If it was good enough for Emperor Maximilian I, then it is certainly good enough for locals and guests today. The ruler of the Holy Roman Empire was a frequent visitor to Pertisau on the south-western shore of Lake Achensee, a picturesque village serving as a gateway to three gently rising grass valleys in stark contrast to the craggy rock faces of the nearby Karwendel Mountains.
Maximilian I, who loved spending time in Tirol, would come to Pertisau to recover from the strain of governing his empire. He may well have known the tale of the giant Thyrsus, who is said to have killed his fellow giant Haymon. Legend has it that the dark-coloured rock oil with a strong sulphuric odour, extracted and sold in Tirol for many centuries, is in fact the blood shed by Thyrsus when he was wounded in battle with Haymon. Oil shale has been mined in Seefeld since the 14th century; in Pertisau this form of rock oil mining was only introduced around 100 years ago.

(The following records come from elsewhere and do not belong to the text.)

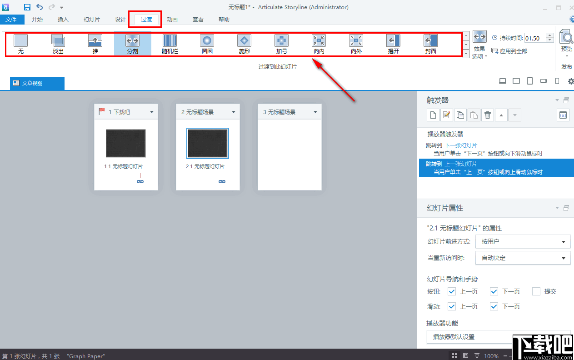Open the 插入 (Insert) ribbon tab
The image size is (574, 360).
coord(63,19)
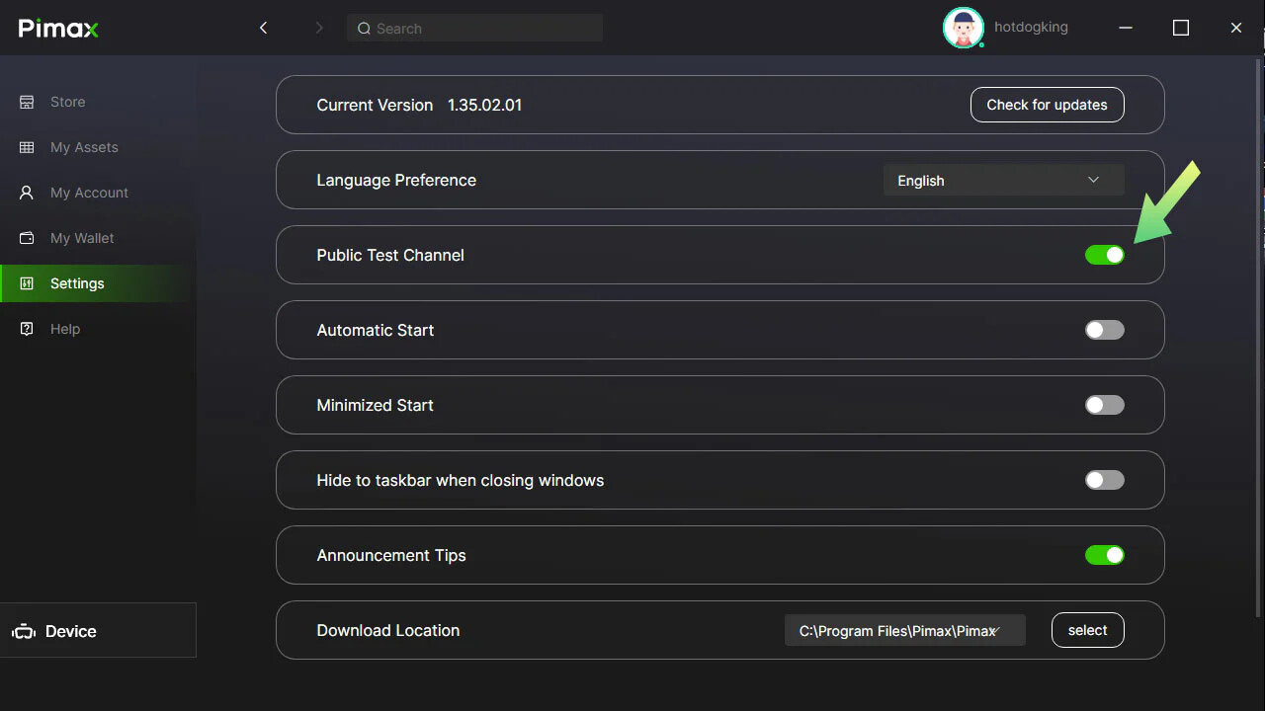Click the Help question mark icon
This screenshot has width=1265, height=711.
(28, 329)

Long before the modern discovery of oil and its many uses, the stone oil extracted in Tirol was burnt in lamps and applied as a waterproof covering on roofs, but its primary use was for medical purposes. Indeed, many locals today still swear by rock oil. Maximilian I was among those to apply stone oil to bruises or small wounds. The oil is still sold today as a cream used to soothe and heal damaged skin.